Lerner went on to also acknowledge that the IRS had sent some of these organizations questions that were "far too broad," in some cases even asking for contributor names. Within minutes, her words had made headlines. Within hours, White House Press Secretary Jary Carney was taking questions about the IRS' actions. Within days, President Obama was expressing concern, and Attorney General Eric Holder had announced an investigation into the matter.
But back at the Grand Hyatt on Friday, Lerner's words were met with surprise and bafflement. The fact that the Treasury Inspector General for Tax Administration had a report on the issue just days from release was not yet widely known. Audience members couldn't understand why Lerner had chosen that panel as the venue in which to make her admission. While Lerner's remarks have since been referred to as a "slip" by lawmakers and media reports, several people in the audience on Friday said they saw Lerner refer to notes when answering the question, as if she'd prepared the response in advance.

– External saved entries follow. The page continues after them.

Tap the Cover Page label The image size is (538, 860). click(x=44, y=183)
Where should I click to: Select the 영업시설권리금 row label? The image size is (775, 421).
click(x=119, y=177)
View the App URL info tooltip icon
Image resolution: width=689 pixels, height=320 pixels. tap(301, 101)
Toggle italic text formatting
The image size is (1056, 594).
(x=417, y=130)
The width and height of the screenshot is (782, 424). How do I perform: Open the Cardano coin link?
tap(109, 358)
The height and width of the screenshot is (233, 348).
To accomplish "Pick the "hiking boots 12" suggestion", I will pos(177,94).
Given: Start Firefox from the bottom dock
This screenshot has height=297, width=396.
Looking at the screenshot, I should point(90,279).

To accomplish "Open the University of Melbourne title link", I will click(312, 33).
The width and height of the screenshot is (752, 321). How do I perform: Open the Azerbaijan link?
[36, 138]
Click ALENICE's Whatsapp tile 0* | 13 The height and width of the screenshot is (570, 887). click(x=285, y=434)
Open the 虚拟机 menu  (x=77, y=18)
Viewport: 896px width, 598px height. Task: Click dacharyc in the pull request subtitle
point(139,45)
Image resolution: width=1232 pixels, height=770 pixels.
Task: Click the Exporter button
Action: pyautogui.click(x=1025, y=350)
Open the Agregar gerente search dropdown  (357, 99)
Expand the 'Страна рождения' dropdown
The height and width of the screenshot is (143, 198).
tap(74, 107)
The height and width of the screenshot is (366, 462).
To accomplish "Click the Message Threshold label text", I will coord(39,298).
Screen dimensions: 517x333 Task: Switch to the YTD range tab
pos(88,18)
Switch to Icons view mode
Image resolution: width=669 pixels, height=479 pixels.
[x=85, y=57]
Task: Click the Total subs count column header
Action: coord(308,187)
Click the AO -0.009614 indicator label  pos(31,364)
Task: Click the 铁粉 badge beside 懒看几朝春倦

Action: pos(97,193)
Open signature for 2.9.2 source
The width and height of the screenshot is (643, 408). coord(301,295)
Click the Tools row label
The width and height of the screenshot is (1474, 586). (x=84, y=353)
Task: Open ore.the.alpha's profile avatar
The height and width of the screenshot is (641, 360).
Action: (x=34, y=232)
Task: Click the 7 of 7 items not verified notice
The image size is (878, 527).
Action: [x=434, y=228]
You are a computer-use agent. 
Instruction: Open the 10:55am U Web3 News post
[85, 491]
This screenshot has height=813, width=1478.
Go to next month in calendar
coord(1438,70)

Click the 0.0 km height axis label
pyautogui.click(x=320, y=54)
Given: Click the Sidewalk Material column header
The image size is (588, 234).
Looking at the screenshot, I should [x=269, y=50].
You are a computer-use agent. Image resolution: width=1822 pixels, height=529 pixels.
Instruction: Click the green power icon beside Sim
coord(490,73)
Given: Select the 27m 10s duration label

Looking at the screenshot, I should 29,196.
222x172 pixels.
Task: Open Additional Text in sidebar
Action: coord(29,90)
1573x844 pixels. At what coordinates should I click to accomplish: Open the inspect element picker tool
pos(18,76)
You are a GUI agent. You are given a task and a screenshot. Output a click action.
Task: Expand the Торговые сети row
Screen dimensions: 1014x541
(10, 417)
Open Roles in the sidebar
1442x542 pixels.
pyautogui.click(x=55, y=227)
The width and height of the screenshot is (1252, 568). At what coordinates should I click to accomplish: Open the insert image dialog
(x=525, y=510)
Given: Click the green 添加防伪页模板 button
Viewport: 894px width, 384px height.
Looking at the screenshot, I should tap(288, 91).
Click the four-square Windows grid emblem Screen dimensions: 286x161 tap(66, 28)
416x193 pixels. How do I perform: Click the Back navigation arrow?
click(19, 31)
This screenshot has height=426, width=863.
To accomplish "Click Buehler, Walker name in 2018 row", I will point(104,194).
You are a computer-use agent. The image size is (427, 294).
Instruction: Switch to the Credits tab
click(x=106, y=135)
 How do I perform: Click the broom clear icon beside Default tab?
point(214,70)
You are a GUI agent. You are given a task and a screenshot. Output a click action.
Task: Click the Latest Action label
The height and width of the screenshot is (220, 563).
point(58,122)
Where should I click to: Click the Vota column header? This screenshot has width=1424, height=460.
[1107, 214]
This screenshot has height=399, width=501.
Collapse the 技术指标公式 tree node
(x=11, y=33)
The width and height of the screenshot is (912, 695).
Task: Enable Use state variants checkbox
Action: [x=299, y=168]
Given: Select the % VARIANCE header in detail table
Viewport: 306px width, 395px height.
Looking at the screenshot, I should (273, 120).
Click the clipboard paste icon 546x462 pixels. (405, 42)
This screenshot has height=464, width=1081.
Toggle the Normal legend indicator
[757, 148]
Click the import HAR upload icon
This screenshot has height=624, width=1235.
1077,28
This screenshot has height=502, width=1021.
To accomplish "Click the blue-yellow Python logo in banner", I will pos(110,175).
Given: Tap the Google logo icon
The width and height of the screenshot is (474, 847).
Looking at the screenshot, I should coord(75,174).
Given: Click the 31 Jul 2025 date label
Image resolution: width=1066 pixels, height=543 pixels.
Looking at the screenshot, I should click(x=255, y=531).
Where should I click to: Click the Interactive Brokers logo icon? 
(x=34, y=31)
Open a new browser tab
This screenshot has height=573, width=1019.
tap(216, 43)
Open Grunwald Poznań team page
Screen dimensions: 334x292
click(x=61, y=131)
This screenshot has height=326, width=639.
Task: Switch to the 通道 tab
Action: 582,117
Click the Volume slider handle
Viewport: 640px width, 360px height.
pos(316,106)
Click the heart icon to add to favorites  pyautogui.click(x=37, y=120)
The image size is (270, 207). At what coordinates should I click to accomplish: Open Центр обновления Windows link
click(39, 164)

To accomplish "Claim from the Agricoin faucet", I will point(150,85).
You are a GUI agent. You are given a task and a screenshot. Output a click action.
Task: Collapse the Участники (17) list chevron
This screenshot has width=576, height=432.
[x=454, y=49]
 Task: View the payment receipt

The whole thing was so strange, some even speculated that the question itself had been a plant.
"We all just sort of looked at each other and couldn't quite understand," Ellen Aprill, a professor at Loyola Law School who was in the audience, told TPM on Monday. "It seemed so odd that it was such a detailed response to the question rather than part of her prepared remarks."
Paul Streckfus, the editor of EO Tax Journal, an online publication for exempt organization tax practitioners, told TPM he had been "dozing off" when Roady had asked the question, but had "jumped almost out of my seat" when he realized what Lerner was saying. (Streckfus recorded the panel and provided the transcript of Roady's question to TPM.) Once Lerner had finished, Streckfus rushed up along with another reporter to question Lerner further, but she begged off.
"I'm sorry, I can't answer any questions, I've got to go," Streckfus said Lerner told him.
Philip Hackney, an assistant professor of law at Louisiana State University and a former senior technician reviewer in the the IRS' Office of Chief Counsel, said he had been "blown away" by Lerner's response.
"She's a seasoned government employee," Hackney told TPM. "I've spoken at those things before, and generally this isn't the way you do it. It's really strange."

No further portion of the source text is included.